Quelles sont les motivations des mamans qui font des dons anonymes ? Elles sont déjà dans une période de leur vie où elles sont fatiguées, beaucoup sollicitées…
Les enfants de certaines sont passés par la néonatalogie, elles savent à quel point c’est important. Elles véhiculent ce discours autour d’elles et dès qu’elles peuvent donner, elles donnent. Certaines mamans donnent un ou deux mois, d’autres deux ans. Leur mère ou des copines ont souvent donné également. Ça fonctionne beaucoup par le bouche-à-oreille. Mais notre population est très ciblée contrairement aux autres dons. Nos donneuses sont uniquement des jeunes femmes qui allaitent. C’est vraiment de l’altruisme. De temps en temps, il y a même des mamans qui ont perdu leur bébé et qui vont continuer à être donneuse, voire qui vont initier une lactation pour pouvoir donner. C’est une façon de donner sens à la perte de leur enfant. Cette grossesse n’a pas abouti mais leur lait permet de donner un peu de vie à d’autres enfants. C’est un effet très réparateur.

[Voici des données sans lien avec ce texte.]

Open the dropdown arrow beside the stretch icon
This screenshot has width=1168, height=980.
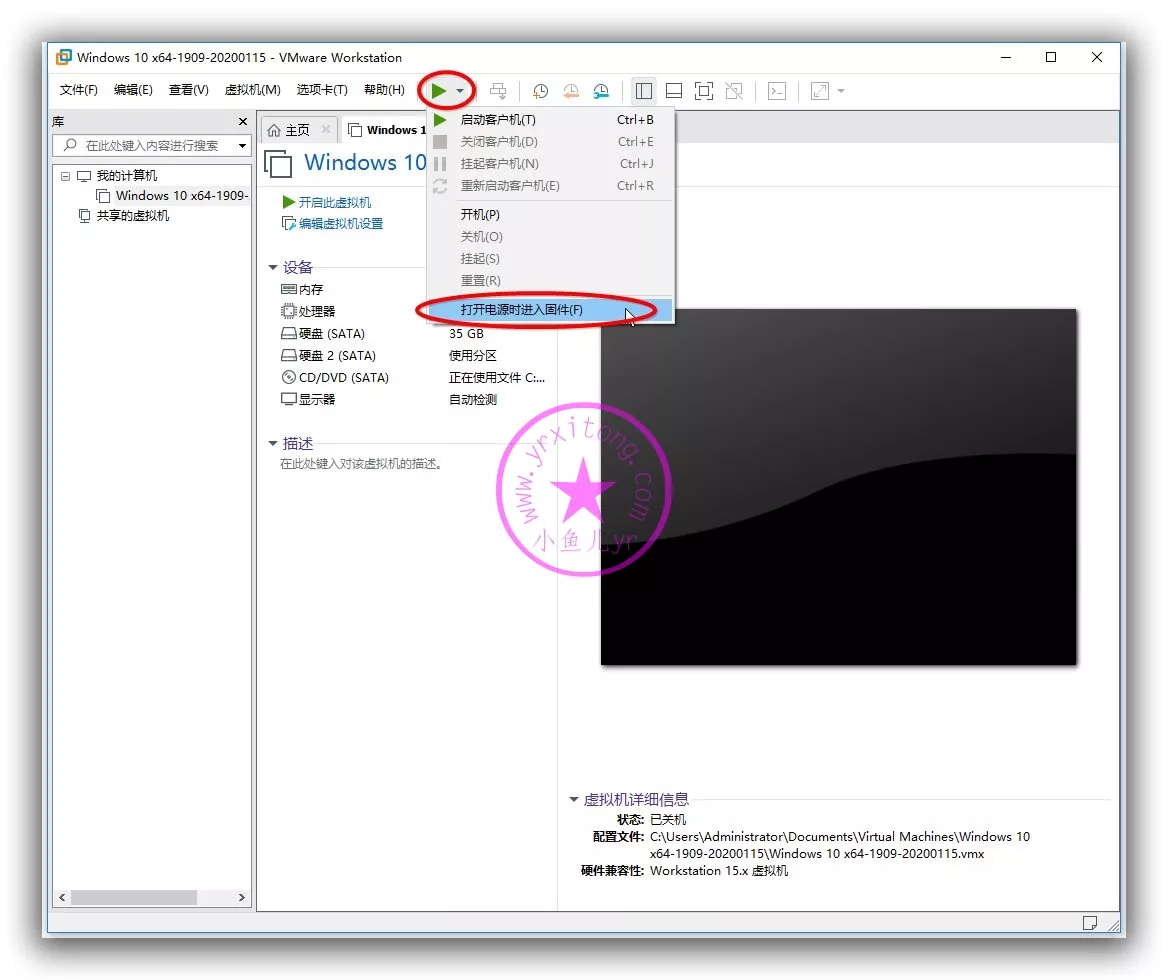pyautogui.click(x=841, y=91)
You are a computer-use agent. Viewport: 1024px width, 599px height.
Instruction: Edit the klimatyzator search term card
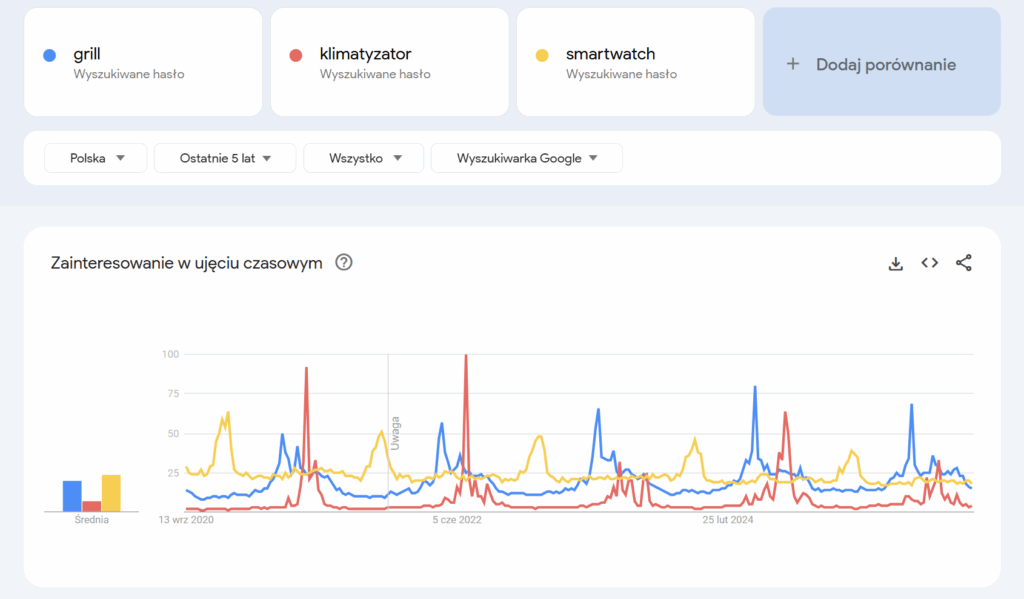click(388, 62)
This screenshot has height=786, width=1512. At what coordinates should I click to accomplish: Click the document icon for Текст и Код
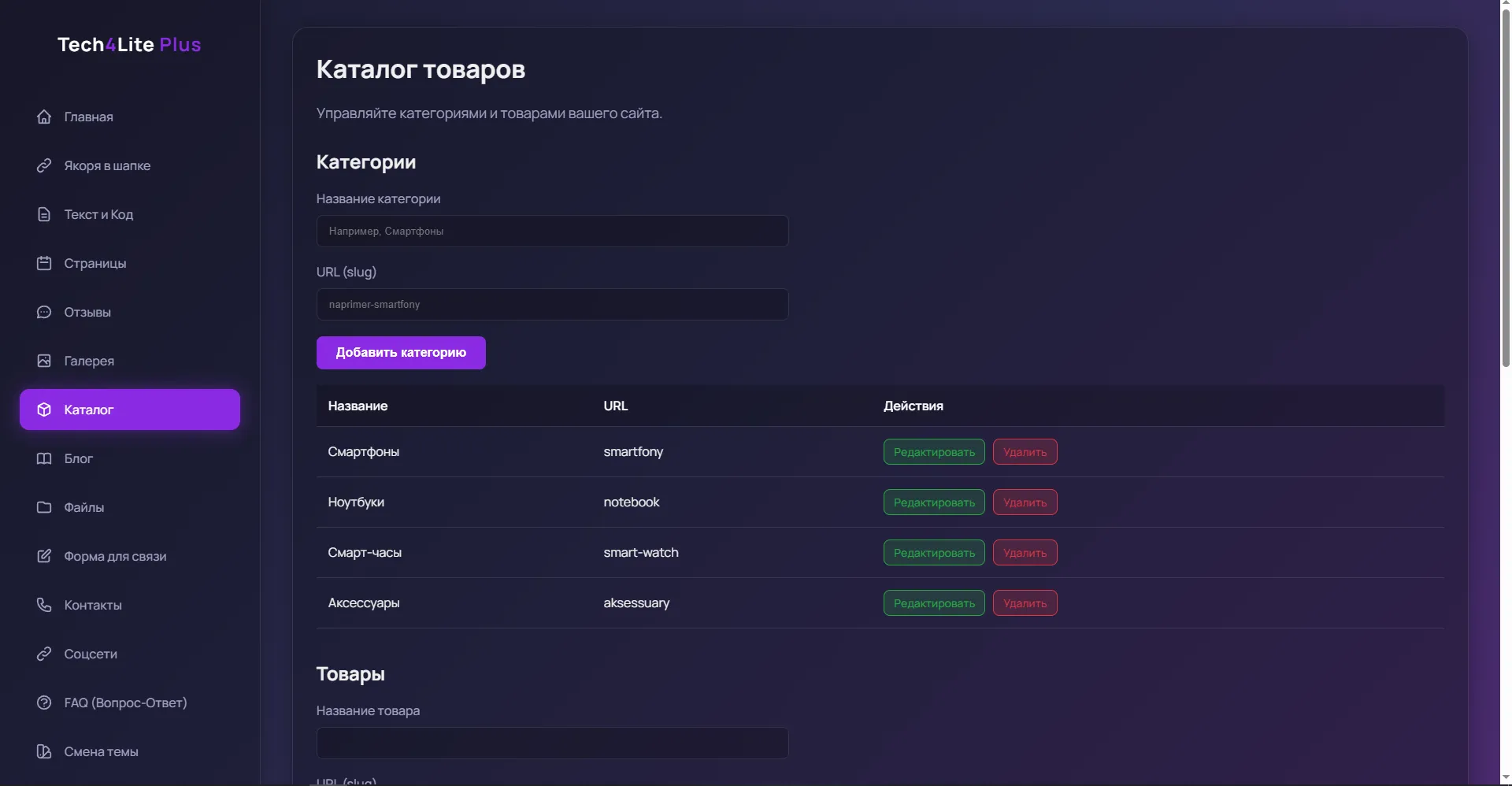coord(44,214)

Quelles sont les contre-indications ?
Le fait d’avoir été transfusée, de fumer, d’avoir eu des antécédents de toxicomanie, des partenaires sexuels multiples… 

Dans quels cas les mamans ne peuvent pas donner leur propre lait à leur bébé prématuré ?
Si elles prennent un médicament contre-indiqué dont elles ont absolument besoin. On essaie, dans la mesure du possible, de changer les traitements mais il arrive que ce ne soit pas possible. Ça peut être à la suite d’un accouchement extrêmement difficile. Certaines mamans peuvent être en réanimation… Si on ne commence pas l’initiation de la lactation dès le début, ça peut mettre en péril le fait d’avoir suffisamment de lait. L’organisme a tout prévu pour que les mamans accouchent à terme et allaitent à terme, ça peut être un peu plus compliqué de mettre en place l’allaitement pour un bébé prématuré. Ça demande une prise en charge et un accompagnement spécifiques.

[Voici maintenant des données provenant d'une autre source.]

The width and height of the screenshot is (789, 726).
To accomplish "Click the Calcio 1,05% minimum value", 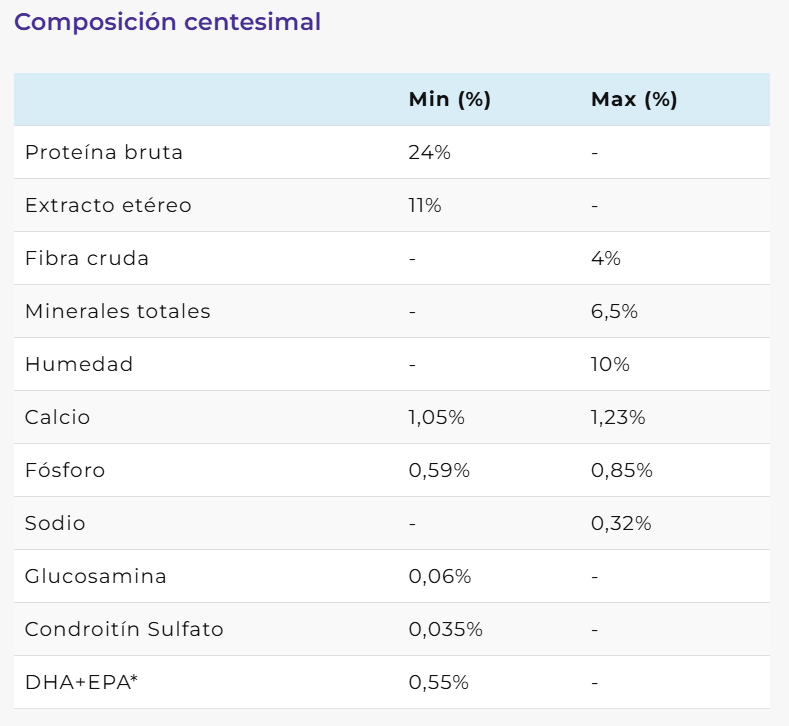I will [x=436, y=417].
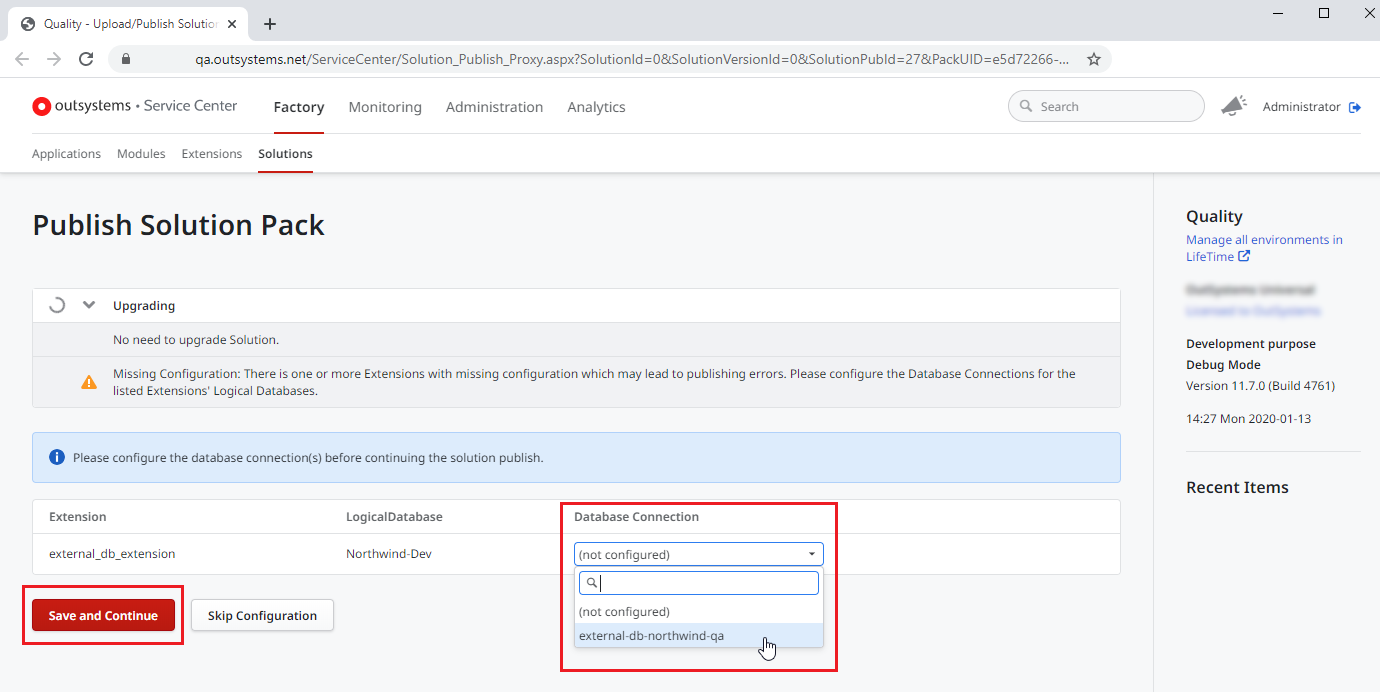The image size is (1380, 692).
Task: Click Skip Configuration
Action: tap(261, 615)
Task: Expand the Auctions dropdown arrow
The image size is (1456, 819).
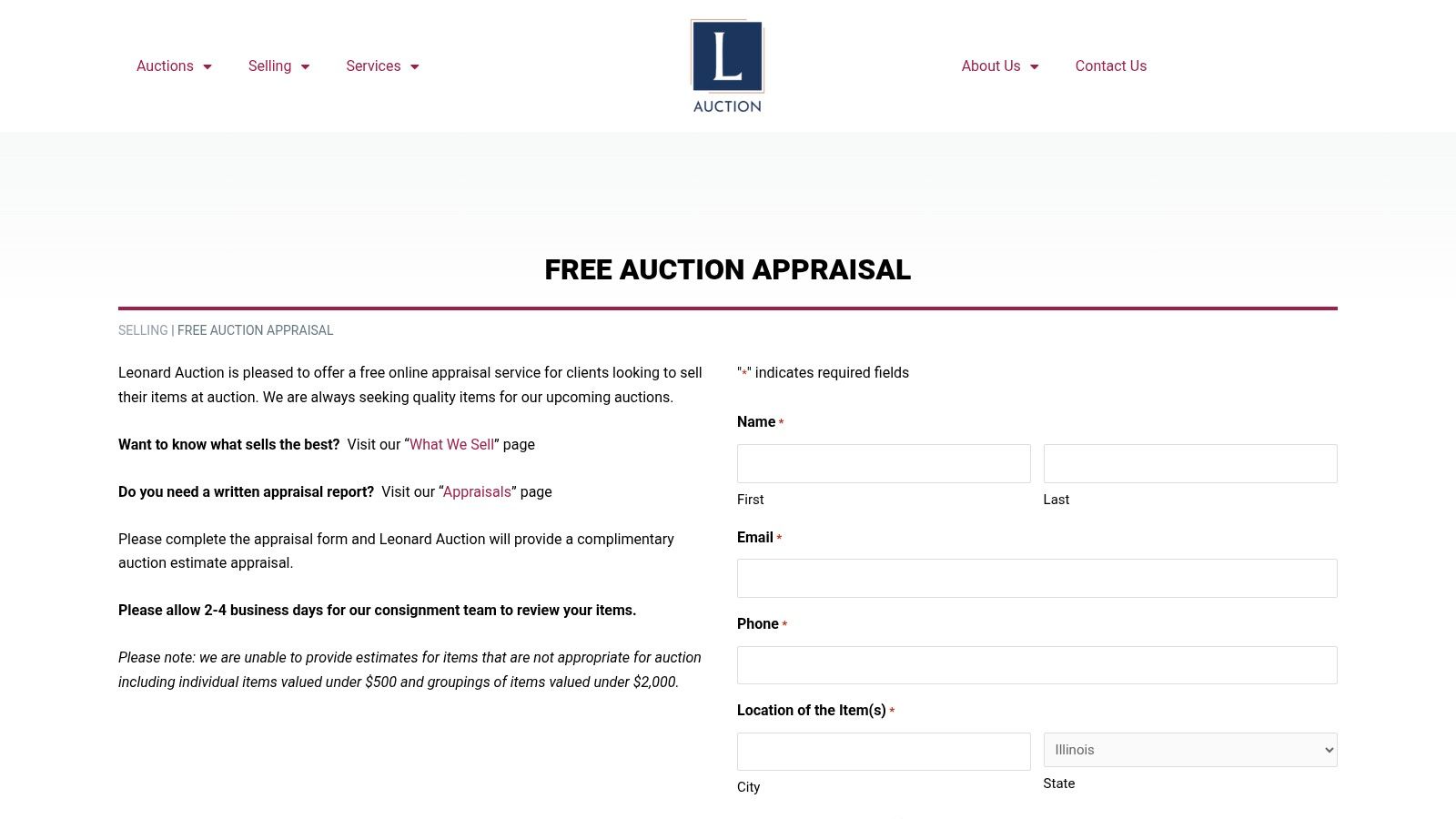Action: click(x=207, y=66)
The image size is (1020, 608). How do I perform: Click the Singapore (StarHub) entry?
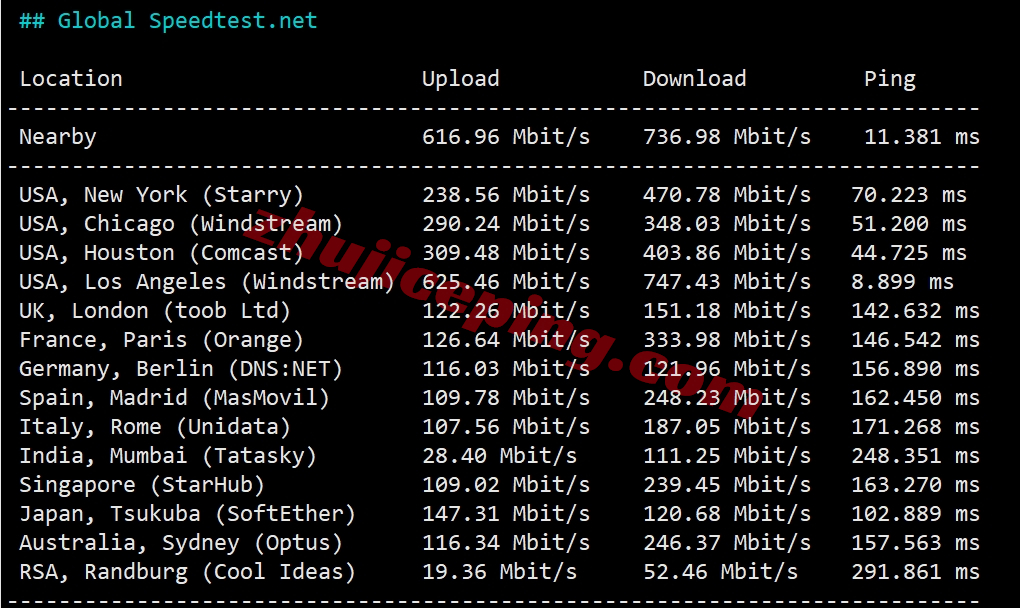pyautogui.click(x=142, y=485)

Les dons personnalisés deviennent parfois des dons anonymes…
Oui, régulièrement un prématuré va consommer beaucoup moins de lait que ce que sa maman produit. On propose à ces mamans de nous donner une partie du lait qui ne va pas servir à leur enfant. C’est ce qu’on appelle le lait requalifié. Leur enfant a souvent bénéficié du don de lait au tout début quand la lactation n’était pas encore bien établie. Ces mamans sont très reconnaissantes et motivées. Le lait des mamans de prématurés a une composante nutritionnelle très intéressante, un peu différente de celui de mamans de bébés nés à terme.

Le lactarium de Lyon bénéficie de son propre laboratoire. À l’issue des analyses, 13 à 15 % du lait est jeté.

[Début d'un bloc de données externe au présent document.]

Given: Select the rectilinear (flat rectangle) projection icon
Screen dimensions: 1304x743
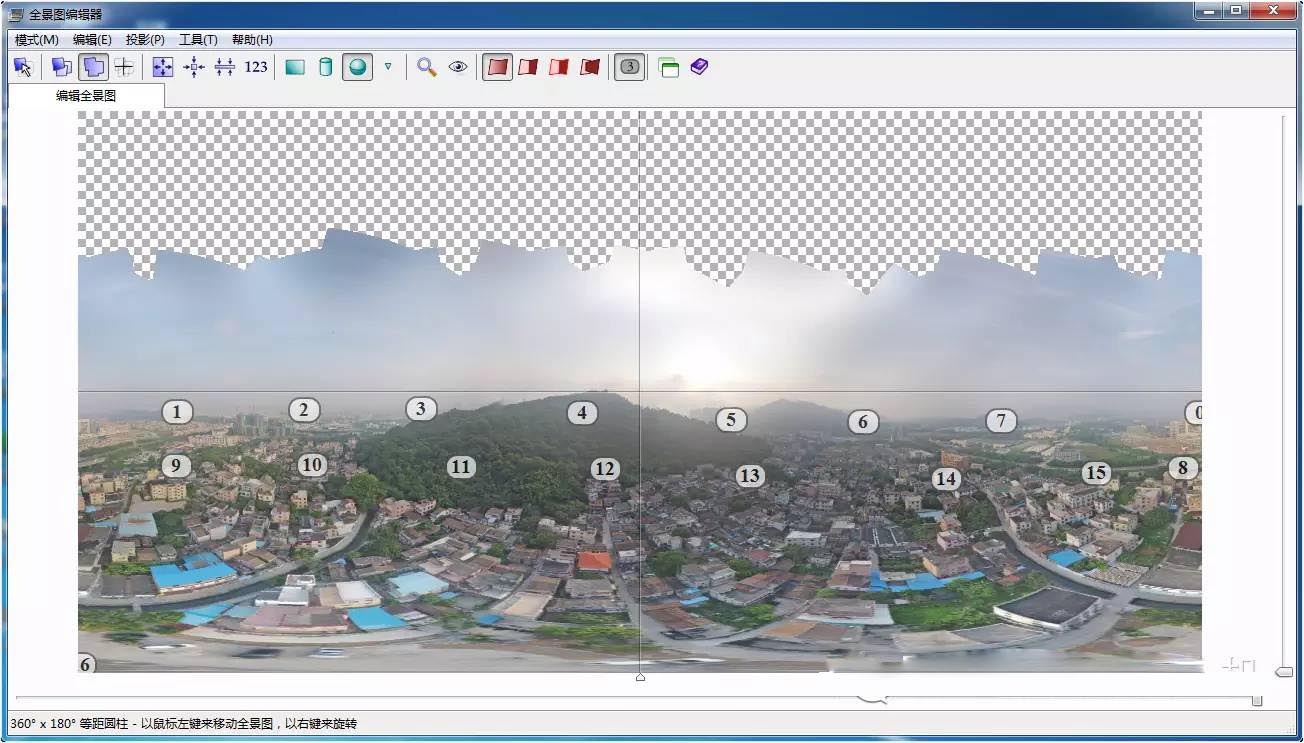Looking at the screenshot, I should (x=295, y=67).
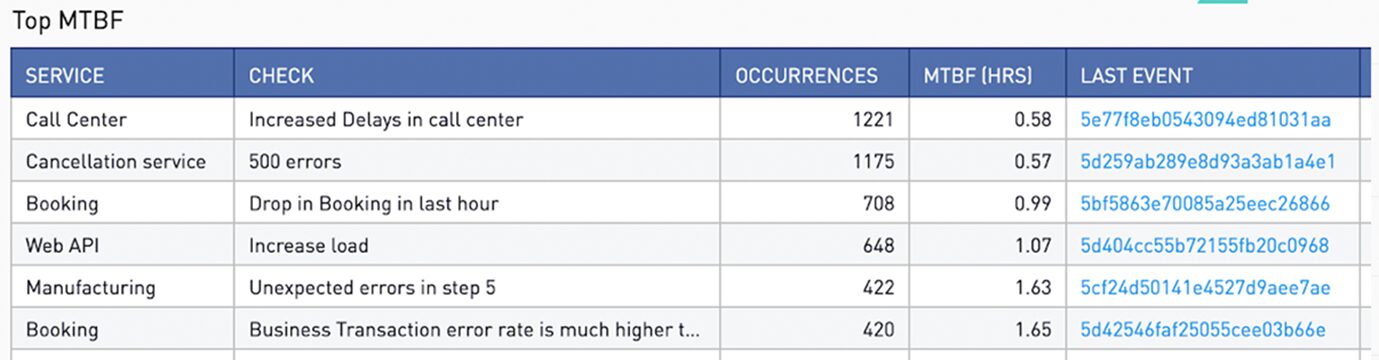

Les activités des lactariums sont très encadrées  !
Oui, les lactariums dépendent forcément d’un hôpital. En 2010, nous avons repris l’activité du lactarium de Saint-Étienne qui était géré par la Croix-Rouge. Nous suivons un guide de bonnes pratiques sous l’égide de l’Agence nationale de sécurité du médicament et des produits de santé depuis 2008. Le lait des lactariums est devenu un produit de santé. Des inspections ont été mises en place. Le niveau d’exigence s’est décuplé.

Quelles sont les différentes étapes pour vérifier que vous pouvez effectivement donner le lait collecté aux bébés  ?
On réalise un examen sanguin lors du premier don puis tous les trois mois pour éliminer des maladies virales qui peuvent potentiellement être transmises via le lait. Des échantillons de chaque don sont prélevés pour faire de la bactériologie avant et après pasteurisation. 13 à 15 % du lait sont jetés. Lors de la pasteurisation, le lait est monté à 62,5° pendant 30 minutes. Ensuite il est refroidi très rapidement et surgelé dans une cellule qui le fait descendre à 24°. Il peut être conservé jusqu’à 8 mois en chambre froide. Tous les équipements sont surveillés. Concernant le lait anonyme, nous mélangeons les dons de plusieurs mamans pour essayer de lisser la composition.